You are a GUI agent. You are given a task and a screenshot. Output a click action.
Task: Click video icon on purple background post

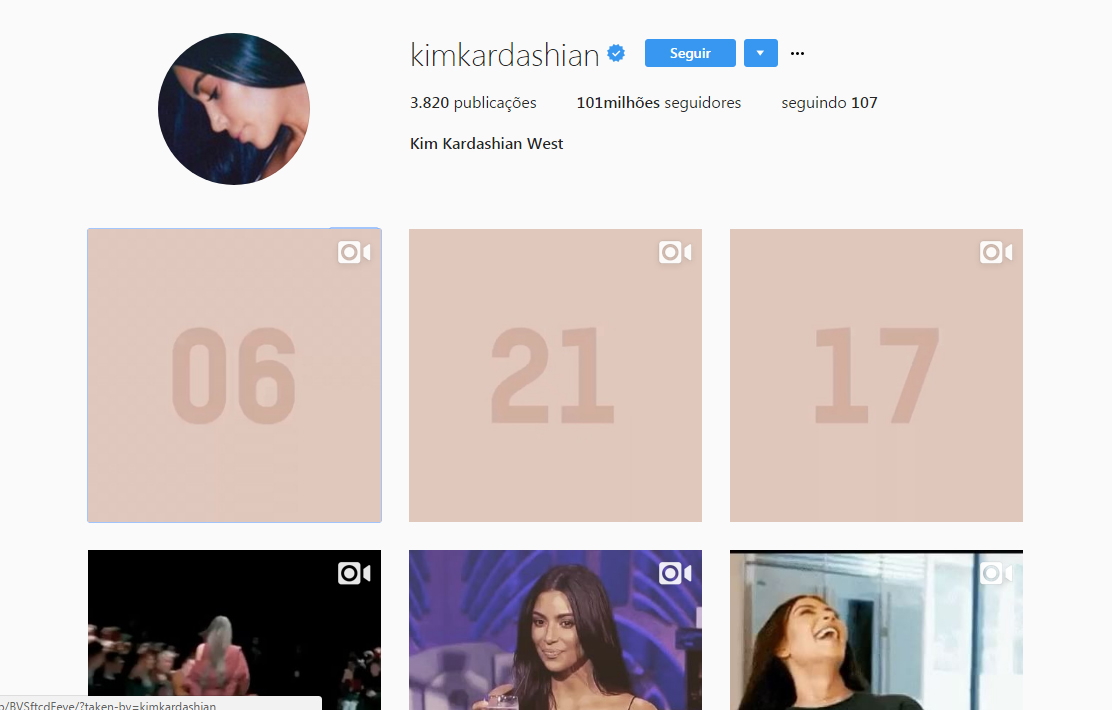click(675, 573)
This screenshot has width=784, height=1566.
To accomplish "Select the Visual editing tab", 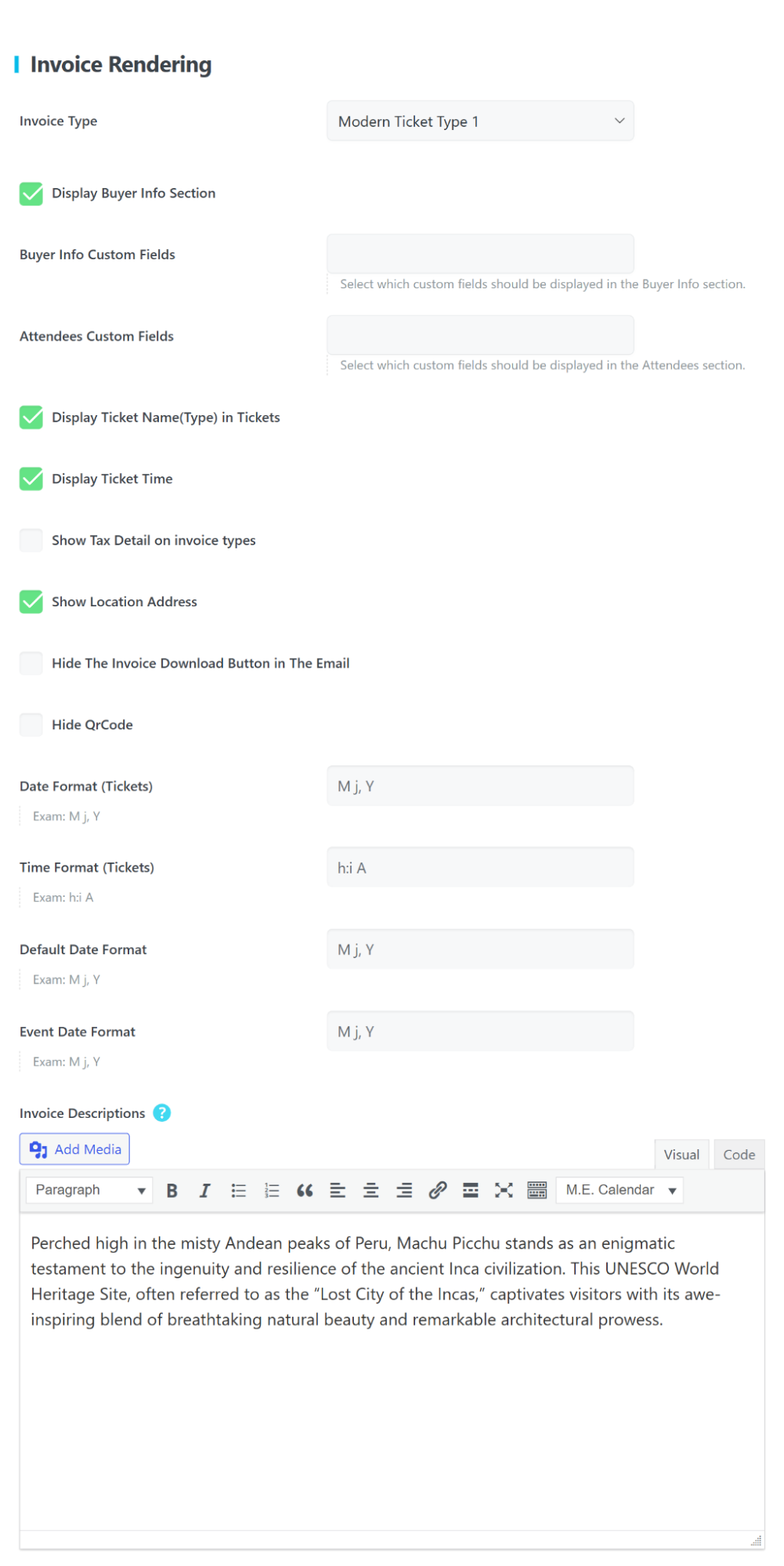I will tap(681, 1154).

* [AIM OF THE TASK]: The word "screenshot" may appear in several lines of the data; copy every line where it does.

* [COMPLETED EXERCISE]:
You are a GUI agent. You are given a task and a screenshot. Output a click action.
This screenshot has width=784, height=1566.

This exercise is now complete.